What causes the observed differences between Z+ and Z− Purkinje cells is still not completely clear. Zhou, Lin et al. ruled out a direct role for the enzymatic activity of zebrin. They also provided evidence that the differences could result from properties intrinsic to Purkinje cells themselves, rather than the inputs that Purkinje cells receive from different nerve fibres. Zhou, Lin et al. found that manipulating TRPC3—an ion channel that works with other proteins that are expressed in zebrin-negative bands—did alter some of the physiological properties that differed between Z+ and Z− Purkinje cells. TRPC3 itself, however, does not appear to be expressed in a striped pattern, and direct links between zebrin, TRPC3, and simple and complex spikes remain speculative.

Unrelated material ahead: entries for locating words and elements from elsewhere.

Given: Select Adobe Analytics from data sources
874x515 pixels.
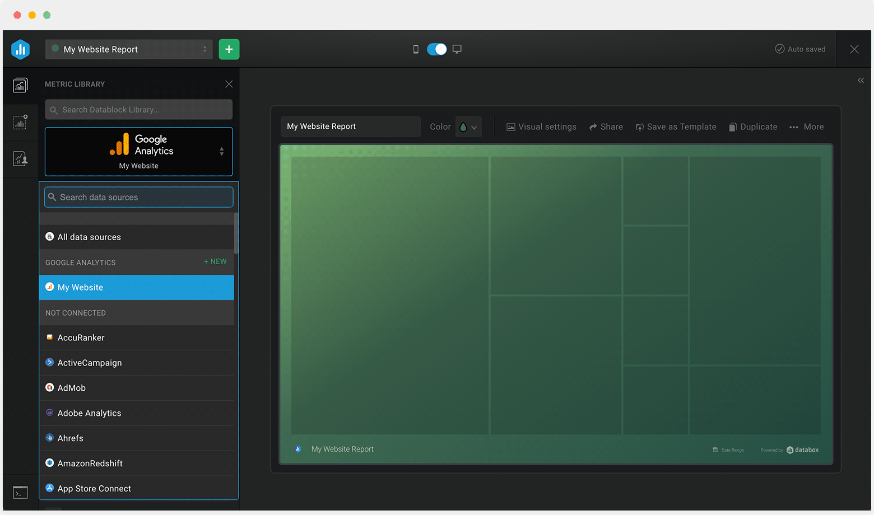Looking at the screenshot, I should click(89, 413).
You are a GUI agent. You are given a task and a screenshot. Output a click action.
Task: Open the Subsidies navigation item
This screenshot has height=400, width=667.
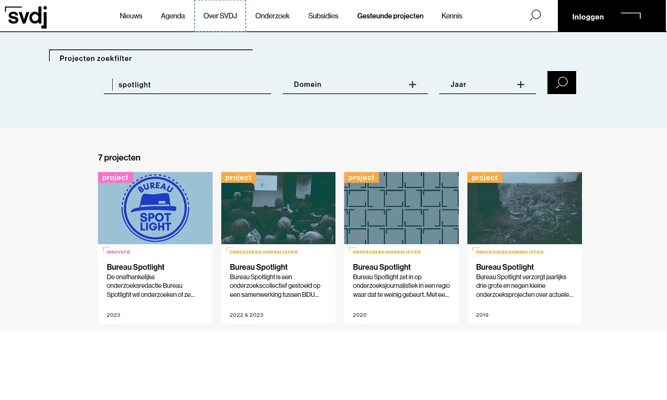pos(323,16)
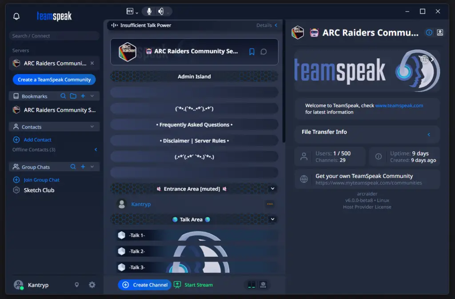Toggle the bookmark flag on server banner
The image size is (455, 299).
pyautogui.click(x=252, y=52)
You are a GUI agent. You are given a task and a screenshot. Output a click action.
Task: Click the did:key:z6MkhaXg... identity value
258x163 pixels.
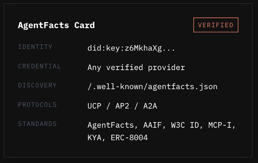(x=131, y=48)
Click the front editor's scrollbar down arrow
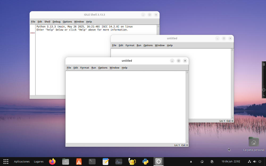Viewport: 266px width, 166px height. click(187, 141)
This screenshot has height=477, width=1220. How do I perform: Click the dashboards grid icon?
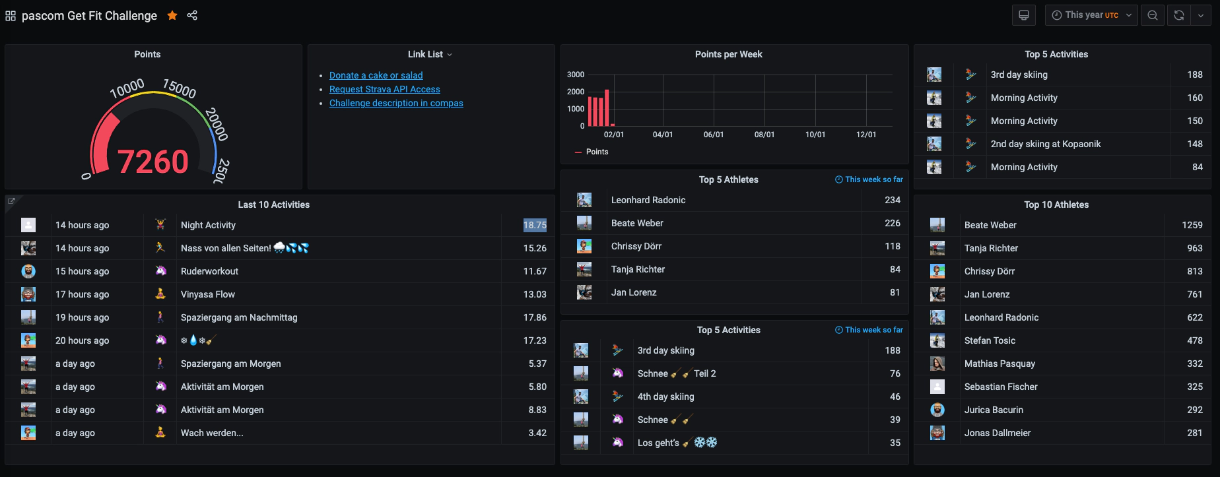11,16
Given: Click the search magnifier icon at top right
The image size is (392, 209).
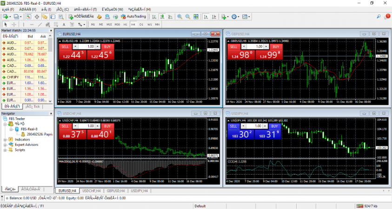Looking at the screenshot, I should pos(379,16).
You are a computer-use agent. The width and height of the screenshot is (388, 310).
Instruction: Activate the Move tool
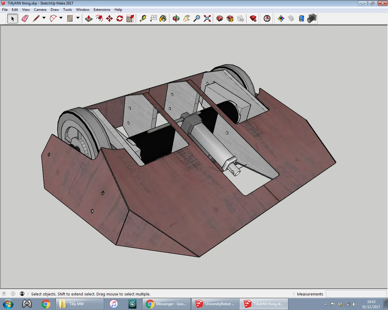coord(109,19)
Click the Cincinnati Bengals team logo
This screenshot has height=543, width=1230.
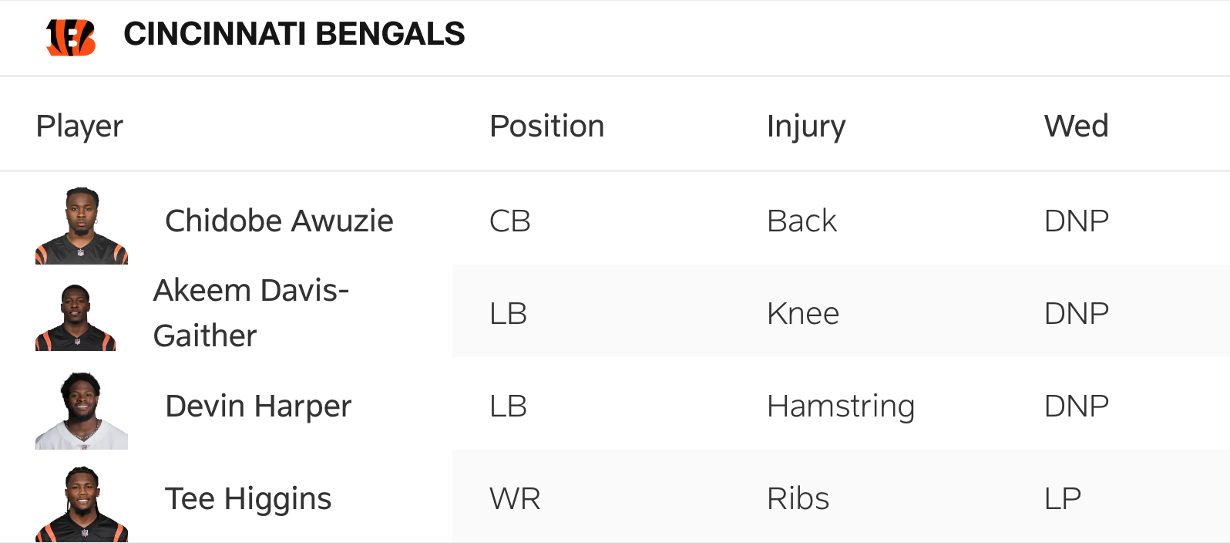tap(70, 37)
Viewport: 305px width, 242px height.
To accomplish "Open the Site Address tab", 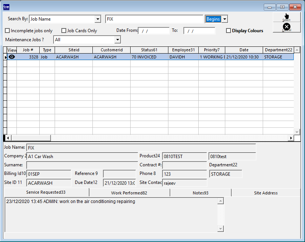I will 265,193.
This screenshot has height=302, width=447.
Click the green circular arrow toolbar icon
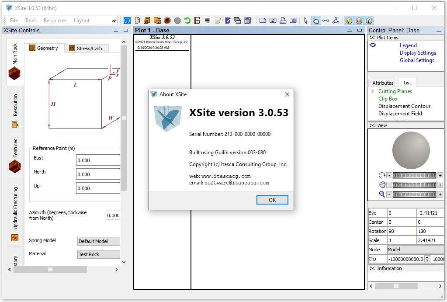point(187,21)
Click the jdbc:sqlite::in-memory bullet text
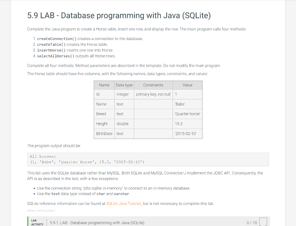This screenshot has height=226, width=296. (x=113, y=188)
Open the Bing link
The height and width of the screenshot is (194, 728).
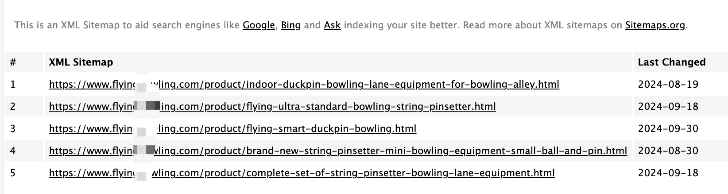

Might there be some other pattern that determines the physiological properties of neurons lurking, as yet undiscovered, within the cerebellar cortex? Many other molecules exhibit striped expression patterns (Hawkes, 2014). Some share boundaries with zebrin stripes, but others form their own patterns, sometimes subdividing Z+ areas. Intriguingly, Zhou, Lin et al. observed that, beyond the zebrin-dependent differences, the physiological properties of Z+ Purkinje cells vary systematically across cerebellar regions. This suggests that something besides the zebrin map might influence these neurons’ physiological properties.
Thus, the findings of Zhou, Lin et al. raise the possibility that multiple molecular maps with their own distinct physiological profiles could co-exist within the cerebellar cortex. Taken together with the presence of tightly regulated loops between Purkinje cells and their inputs and outputs (Figure 1), the potential implications are far-reaching. For instance, specific behaviours could be governed by independent, functionally distinct modules. If borne out by future studies, this could imply a dizzying complexity of functional diversity for a circuit that is so often touted as being ‘simple and well-understood’. Finally, it is an important reminder that the function of even seemingly identical neural circuits can be modulated by differences in their intrinsic properties that change their capability to process information (Bargmann and Marder, 2013).